Selon Rami Abdel Rahmane, directeur de l'Observatoire Syrien des Droits de l'Homme : "contrôler Kweires marque un réel tournant dans les opérations militaires autour de la ville d’Alep, notamment parce que l’armée se trouve désormais à quelque km de la station électrique alimentant la cité, selon une source militaire. Une prise totale de Kweires donne aux forces syriennes et russes un poste avancé pour mener d’autres opérations".

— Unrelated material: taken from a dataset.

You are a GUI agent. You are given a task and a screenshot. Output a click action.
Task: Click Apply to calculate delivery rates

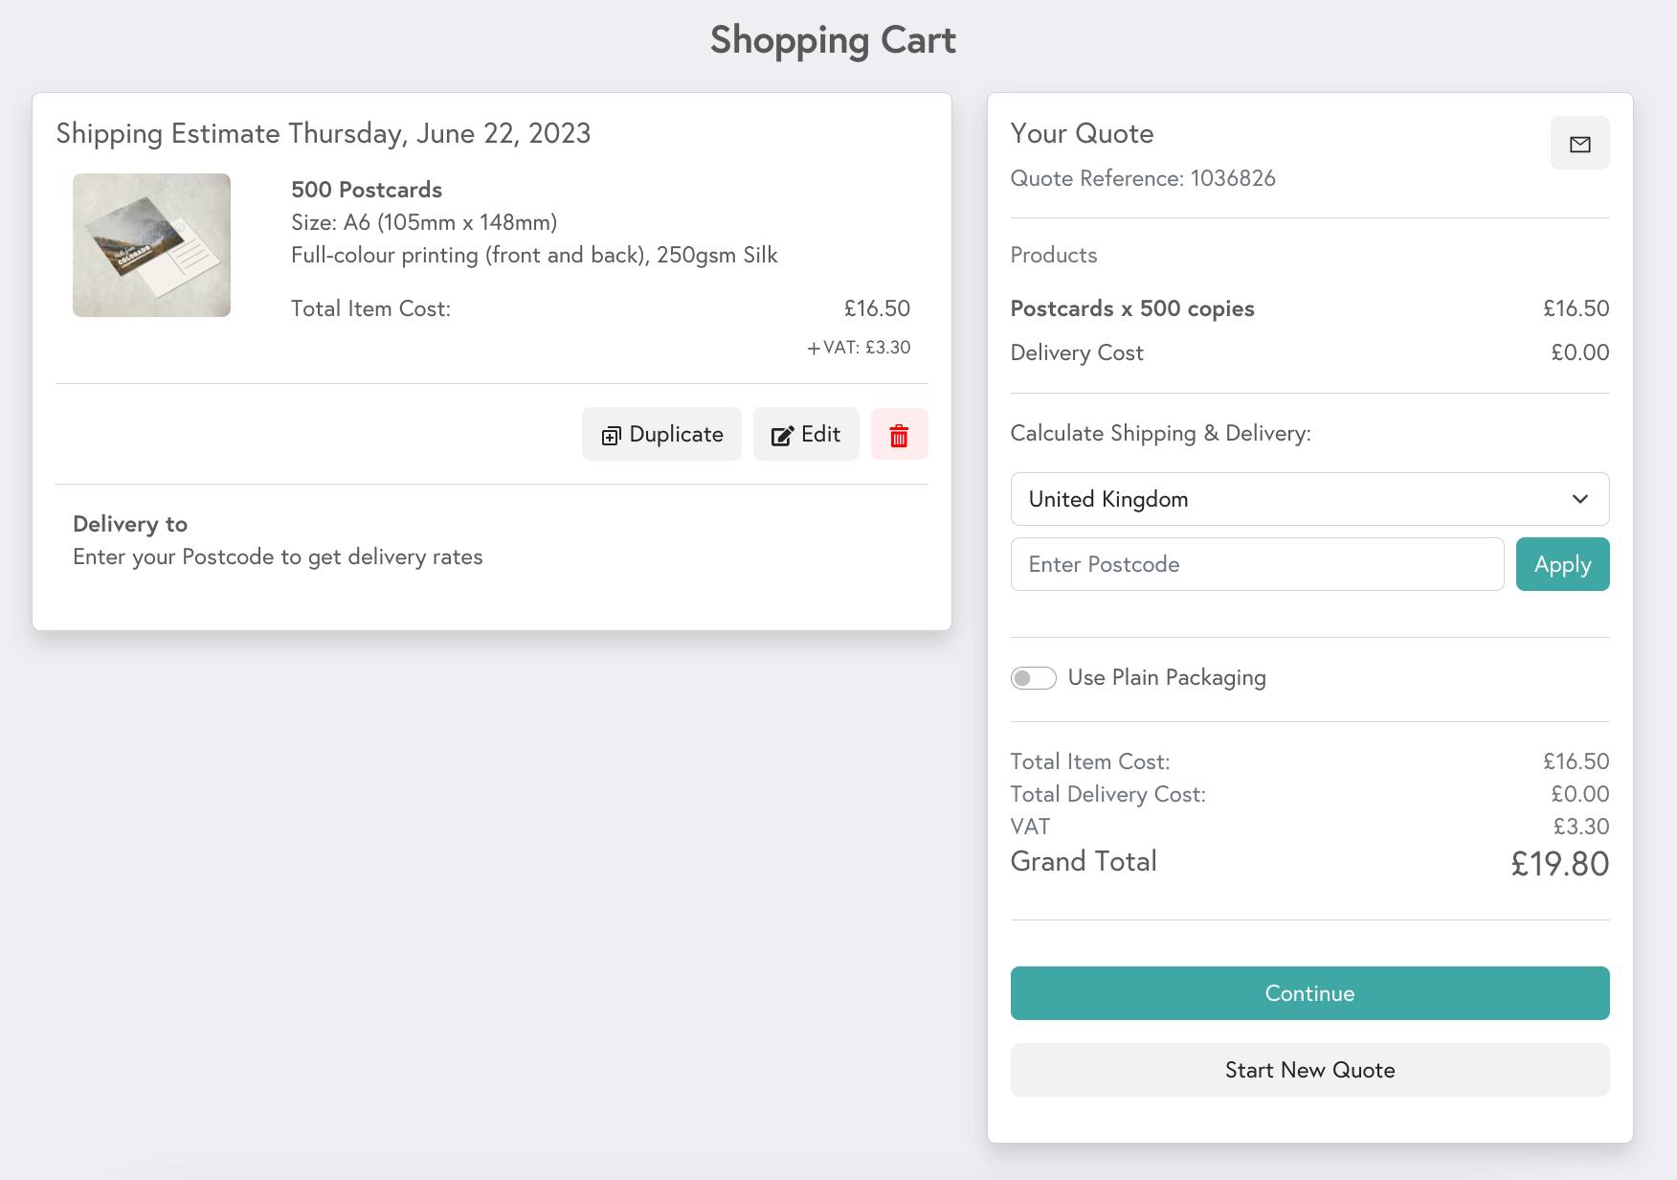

Les Etats-Unis restent butés sur leurs positions

Les différents acteurs impliqués dans le conflit cherchent une solution pour mettre fin aux hostilités qui durent depuis plus de quatre ans. Les russes ont lancé un certain nombre de pistes avec notamment une proposition d'élections anticipées et une modification constitutionnelle sous l'égide de l'ONU. Mais les Etats-Unis, qui soutiennent les rebelles "modérés", exigent le départ de Bachar al-Assad, le président syrien, comme principe de base pour trouver un accord risque de doucher tous les espoirs d'une résolution rapide.

Le secrétaire d'État américain, John Kerry, a notamment déclaré : "je ne peux pas vous dire que nous sommes au seuil d’un accord complet. Non. Il reste beaucoup de travail à faire". Seront présent à l'ONU dans le groupe extraordinaire qui cherchera une solution les gouvernements des principaux acteurs de la région ainsi que les partenaires stratégiques et militaires du conflit.